REQUIREMENT:
From the records below, pull out every line that contains the word "click".

[Saved entries]
□ □ □ □ □
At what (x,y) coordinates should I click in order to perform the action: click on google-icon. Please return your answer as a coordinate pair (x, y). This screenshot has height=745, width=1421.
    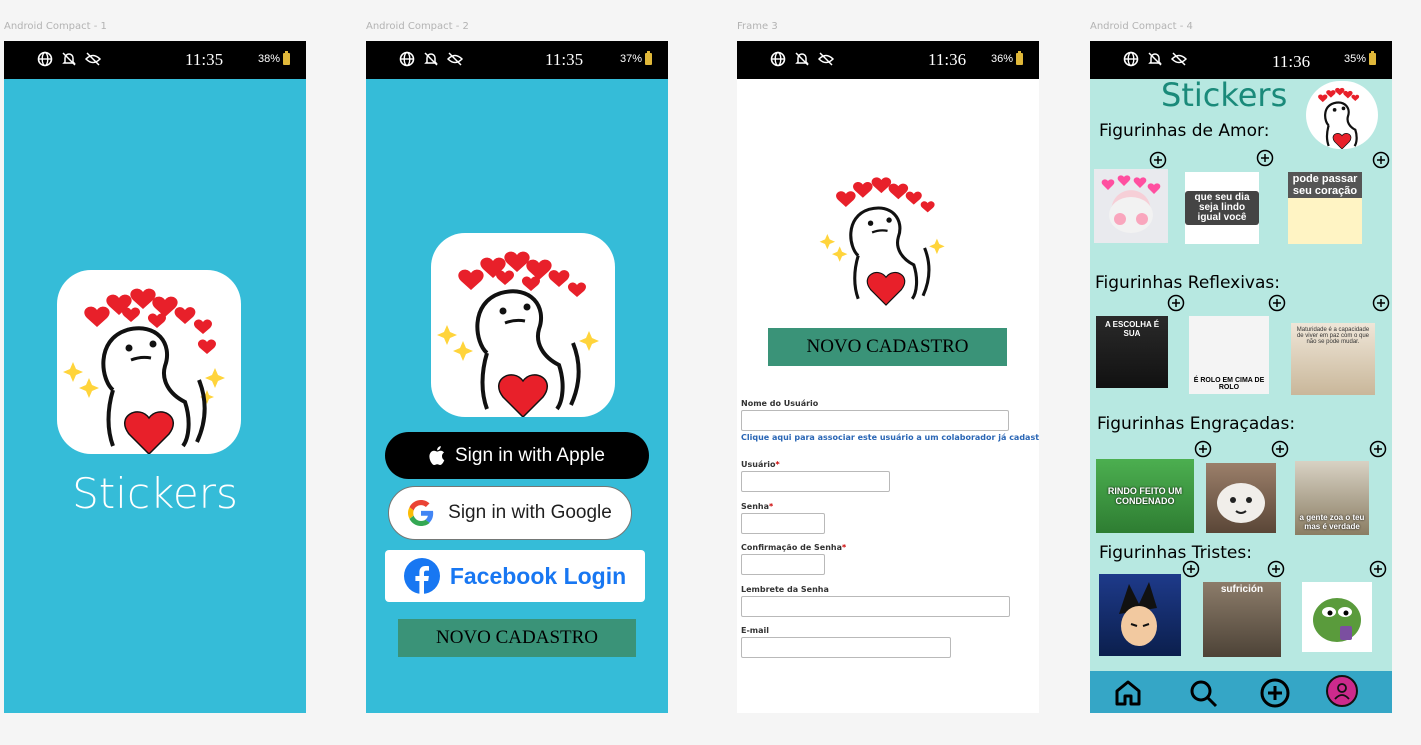
    Looking at the image, I should click on (421, 513).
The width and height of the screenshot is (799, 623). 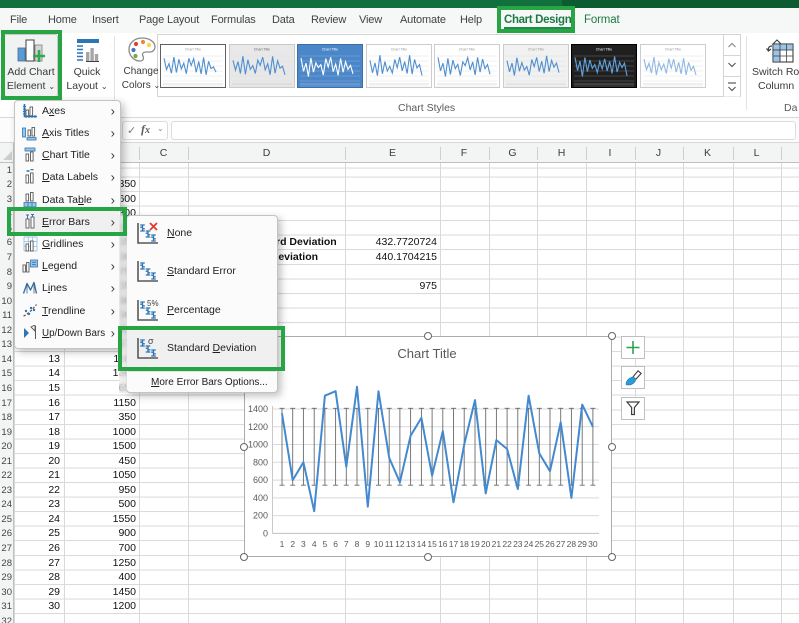 What do you see at coordinates (260, 480) in the screenshot?
I see `svg-text: 600` at bounding box center [260, 480].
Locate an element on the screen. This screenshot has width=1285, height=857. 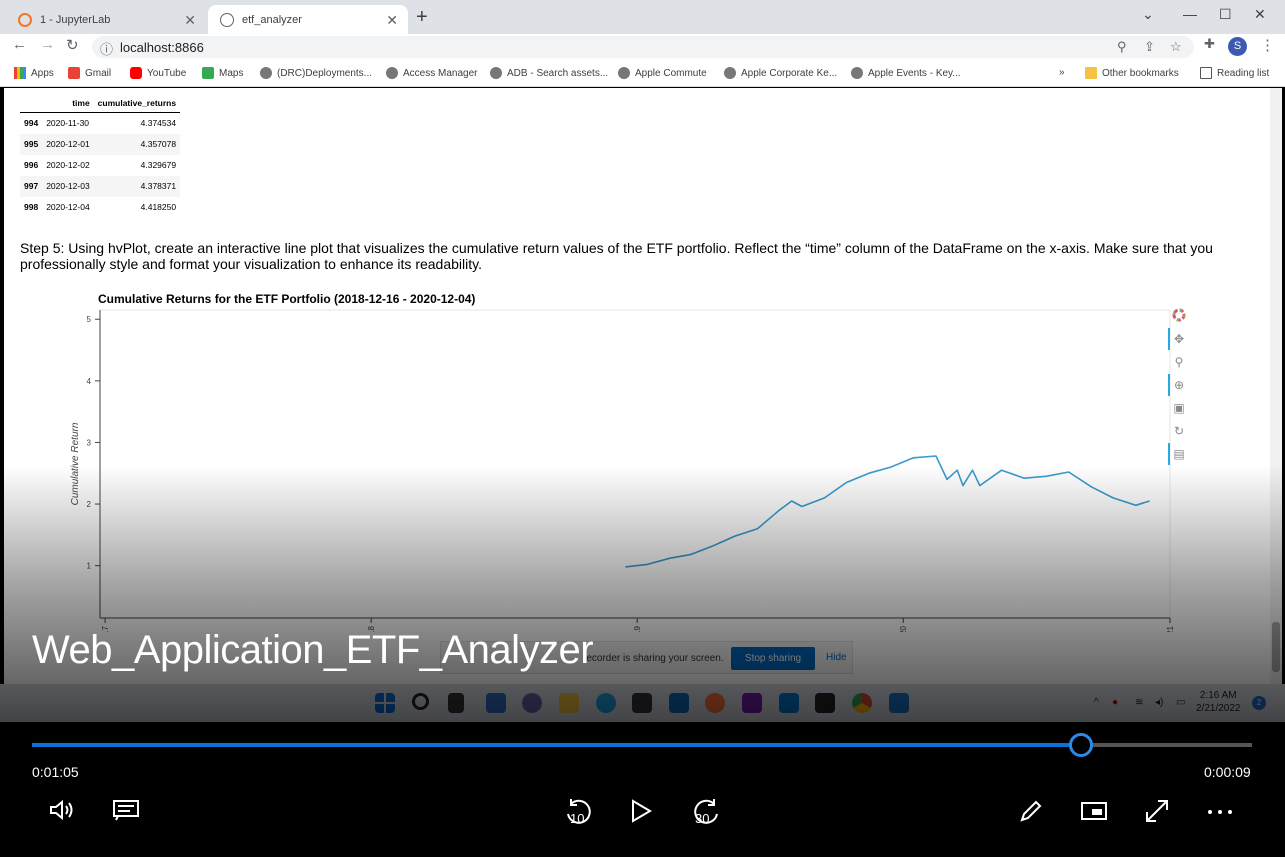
□ □ □ □ □
RESULT BELOW:
At what (x,y) coordinates should I click in order to perform the action: click on google-icon. Please return your answer as a coordinate pair (x, y). This screenshot has height=745, width=1421.
    Looking at the image, I should click on (421, 513).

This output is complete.